For most of its existence it has been led by lawyers, but when Paul Clayden left in 1984 the committee appointed a campaigner—Kate Ashbrook, aged 29.
For 20 years (1989–2009) the Dorset historian Rodney Legg served as chairman of the society and as a member of the National Trust’s council. Rodney enjoyed stirring up the National Trust. He argued that it should publicise all its holdings on Ordnance Survey maps and buy land rather than stately homes. By the time Rodney retired from the trust’s council in 2010, he had succeeded in getting much trust land opened up and had gained respect from the council and staff.
Since the society has no branches it did not historically have representatives on the ground. In 1985 it formalised its loose arrangement of local correspondents, establishing guidelines and inviting members to apply for the voluntary role. Each candidate is interviewed and vetted to ensure he or she could be trusted to act solo. The correspondents are then free to respond to all the proposed path changes in their areas in accordance with tough guidelines—which are to object to path changes unless there is a clear public interest in the proposal. With only 40 or so correspondents, the society has never had full coverage of England and Wales.
The society prides itself on going where others fear to tread.
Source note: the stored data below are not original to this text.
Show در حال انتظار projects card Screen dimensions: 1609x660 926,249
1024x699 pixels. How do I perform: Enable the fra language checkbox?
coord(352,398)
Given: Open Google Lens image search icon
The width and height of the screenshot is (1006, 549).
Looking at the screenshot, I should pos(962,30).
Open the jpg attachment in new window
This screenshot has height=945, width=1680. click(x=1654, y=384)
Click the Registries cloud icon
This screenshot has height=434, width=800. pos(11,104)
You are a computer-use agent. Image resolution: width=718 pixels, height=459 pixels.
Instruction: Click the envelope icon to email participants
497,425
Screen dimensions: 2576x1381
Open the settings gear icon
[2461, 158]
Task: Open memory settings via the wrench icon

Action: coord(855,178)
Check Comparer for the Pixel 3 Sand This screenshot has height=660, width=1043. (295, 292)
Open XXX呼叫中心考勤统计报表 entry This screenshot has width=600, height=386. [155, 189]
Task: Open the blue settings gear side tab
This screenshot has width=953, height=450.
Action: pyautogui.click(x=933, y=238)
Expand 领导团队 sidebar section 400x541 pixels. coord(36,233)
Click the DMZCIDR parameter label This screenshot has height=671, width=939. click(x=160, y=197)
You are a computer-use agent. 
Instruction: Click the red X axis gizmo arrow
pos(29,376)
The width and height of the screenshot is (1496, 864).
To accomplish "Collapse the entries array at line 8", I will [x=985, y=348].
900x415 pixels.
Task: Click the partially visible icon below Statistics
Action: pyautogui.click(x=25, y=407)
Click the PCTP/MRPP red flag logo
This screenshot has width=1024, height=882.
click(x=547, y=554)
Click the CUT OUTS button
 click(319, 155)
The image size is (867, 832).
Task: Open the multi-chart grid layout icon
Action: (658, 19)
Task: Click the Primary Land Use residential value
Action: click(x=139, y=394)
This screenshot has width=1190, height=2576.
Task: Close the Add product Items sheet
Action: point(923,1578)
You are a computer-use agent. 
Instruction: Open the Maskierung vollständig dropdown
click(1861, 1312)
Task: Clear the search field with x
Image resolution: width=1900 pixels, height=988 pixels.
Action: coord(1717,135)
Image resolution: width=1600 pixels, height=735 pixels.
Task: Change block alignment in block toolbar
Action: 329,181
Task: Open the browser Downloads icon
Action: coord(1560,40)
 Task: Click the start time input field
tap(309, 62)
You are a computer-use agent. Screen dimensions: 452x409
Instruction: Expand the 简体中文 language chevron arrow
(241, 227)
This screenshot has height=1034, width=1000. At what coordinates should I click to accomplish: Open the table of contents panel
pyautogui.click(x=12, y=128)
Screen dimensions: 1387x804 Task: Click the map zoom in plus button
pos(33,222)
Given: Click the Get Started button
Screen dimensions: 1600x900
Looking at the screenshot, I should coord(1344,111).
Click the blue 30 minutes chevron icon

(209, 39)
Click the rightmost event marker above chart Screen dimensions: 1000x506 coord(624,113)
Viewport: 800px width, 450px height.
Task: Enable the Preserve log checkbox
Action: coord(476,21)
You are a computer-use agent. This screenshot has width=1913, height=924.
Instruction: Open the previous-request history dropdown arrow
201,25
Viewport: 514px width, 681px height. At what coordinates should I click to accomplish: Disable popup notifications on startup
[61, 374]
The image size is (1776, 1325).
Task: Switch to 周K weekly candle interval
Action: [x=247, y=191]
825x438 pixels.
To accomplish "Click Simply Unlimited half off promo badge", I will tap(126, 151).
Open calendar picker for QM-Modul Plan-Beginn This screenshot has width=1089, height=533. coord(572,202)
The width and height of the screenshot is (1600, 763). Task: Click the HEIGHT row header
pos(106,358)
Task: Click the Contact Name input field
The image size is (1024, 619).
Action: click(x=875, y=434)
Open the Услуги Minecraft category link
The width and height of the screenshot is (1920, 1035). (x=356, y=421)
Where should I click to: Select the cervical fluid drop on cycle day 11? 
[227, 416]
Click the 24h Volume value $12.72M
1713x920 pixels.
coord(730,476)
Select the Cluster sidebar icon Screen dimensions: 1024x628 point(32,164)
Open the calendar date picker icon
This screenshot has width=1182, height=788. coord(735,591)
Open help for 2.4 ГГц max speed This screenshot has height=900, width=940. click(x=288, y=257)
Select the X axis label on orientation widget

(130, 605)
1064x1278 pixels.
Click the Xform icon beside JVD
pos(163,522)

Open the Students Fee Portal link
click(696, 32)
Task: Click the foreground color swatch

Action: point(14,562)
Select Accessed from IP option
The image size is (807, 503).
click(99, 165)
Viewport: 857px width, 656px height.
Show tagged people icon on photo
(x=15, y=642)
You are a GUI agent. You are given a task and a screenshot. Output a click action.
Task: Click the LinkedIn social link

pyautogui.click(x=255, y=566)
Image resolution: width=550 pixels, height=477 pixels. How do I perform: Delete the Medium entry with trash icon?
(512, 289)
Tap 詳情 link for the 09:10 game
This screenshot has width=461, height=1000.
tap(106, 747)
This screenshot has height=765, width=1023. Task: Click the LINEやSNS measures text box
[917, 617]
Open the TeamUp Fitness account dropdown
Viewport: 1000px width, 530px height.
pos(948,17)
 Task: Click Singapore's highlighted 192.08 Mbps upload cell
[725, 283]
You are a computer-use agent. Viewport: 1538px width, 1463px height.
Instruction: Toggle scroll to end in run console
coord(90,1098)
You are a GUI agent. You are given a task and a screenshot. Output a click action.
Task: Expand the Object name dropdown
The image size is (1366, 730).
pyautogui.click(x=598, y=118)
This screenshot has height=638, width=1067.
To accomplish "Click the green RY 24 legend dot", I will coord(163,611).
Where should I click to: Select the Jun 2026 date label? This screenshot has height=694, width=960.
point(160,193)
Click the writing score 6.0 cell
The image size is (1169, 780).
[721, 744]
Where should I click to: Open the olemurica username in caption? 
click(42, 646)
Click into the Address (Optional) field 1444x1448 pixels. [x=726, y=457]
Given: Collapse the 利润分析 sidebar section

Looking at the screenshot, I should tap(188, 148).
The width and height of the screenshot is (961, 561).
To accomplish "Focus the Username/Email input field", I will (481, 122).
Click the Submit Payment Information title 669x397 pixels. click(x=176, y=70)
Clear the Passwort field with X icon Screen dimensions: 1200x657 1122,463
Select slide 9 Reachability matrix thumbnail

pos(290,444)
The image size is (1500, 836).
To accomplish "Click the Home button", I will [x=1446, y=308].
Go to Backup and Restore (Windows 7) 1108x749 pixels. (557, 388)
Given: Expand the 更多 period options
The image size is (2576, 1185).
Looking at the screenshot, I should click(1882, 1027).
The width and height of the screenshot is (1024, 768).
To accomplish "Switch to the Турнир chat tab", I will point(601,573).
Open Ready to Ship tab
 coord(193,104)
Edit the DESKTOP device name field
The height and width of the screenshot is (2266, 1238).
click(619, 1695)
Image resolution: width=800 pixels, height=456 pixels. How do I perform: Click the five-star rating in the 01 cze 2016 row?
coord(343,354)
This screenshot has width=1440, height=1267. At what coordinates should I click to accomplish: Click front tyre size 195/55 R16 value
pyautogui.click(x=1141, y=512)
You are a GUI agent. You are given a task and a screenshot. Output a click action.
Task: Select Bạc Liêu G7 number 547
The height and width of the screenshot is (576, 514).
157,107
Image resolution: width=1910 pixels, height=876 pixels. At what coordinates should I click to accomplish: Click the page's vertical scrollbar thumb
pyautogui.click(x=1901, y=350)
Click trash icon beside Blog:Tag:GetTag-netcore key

The result has been some high-profile stories. The following were in the society’s sights because of blocked paths or unpleasant path diversions: Nicholas Ridley (when Secretary of State for the Environment); oil magnate John Paul Getty II (Buckinghamshire); film producer David Puttnam (Wiltshire); composer Sir Andrew Lloyd Webber (Hampshire); guitarist Keith Richards of the Rolling Stones (West Sussex); the Rothschilds (Buckinghamshire); industrialist J.C. Bamford (Staffordshire); the Earl Spencer estate (Northamptonshire); and Eton, Harrow, Oundle and Uppingham public schools, to name a few. But most of the society’s objections were to unknown landowners and farmers.
In the 1990s the Ramblers revived the campaign for freedom to roam on open country, with the society’s whole-hearted support. Eventually, in 2000 the Labour government passed the Countryside and Rights of Way Act, giving access on foot to mapped areas of mountain, moor, heath, down and registered common land. The act required the public to claim areas of access land and the society, as it had done in the past for paths and commons, encouraged its members to do so.
Rodney Legg set a fine example by claiming more than a square mile of access land in Dorset and Somerset. But there were many disappointments: much downland was omitted because it was given an impossibly narrow definition.
Access was subsequently extended by the Wales Coast Path in 2012, while the Marine and Coastal Access Act 2009 is creating a path and adjoining spreading room around the English coast.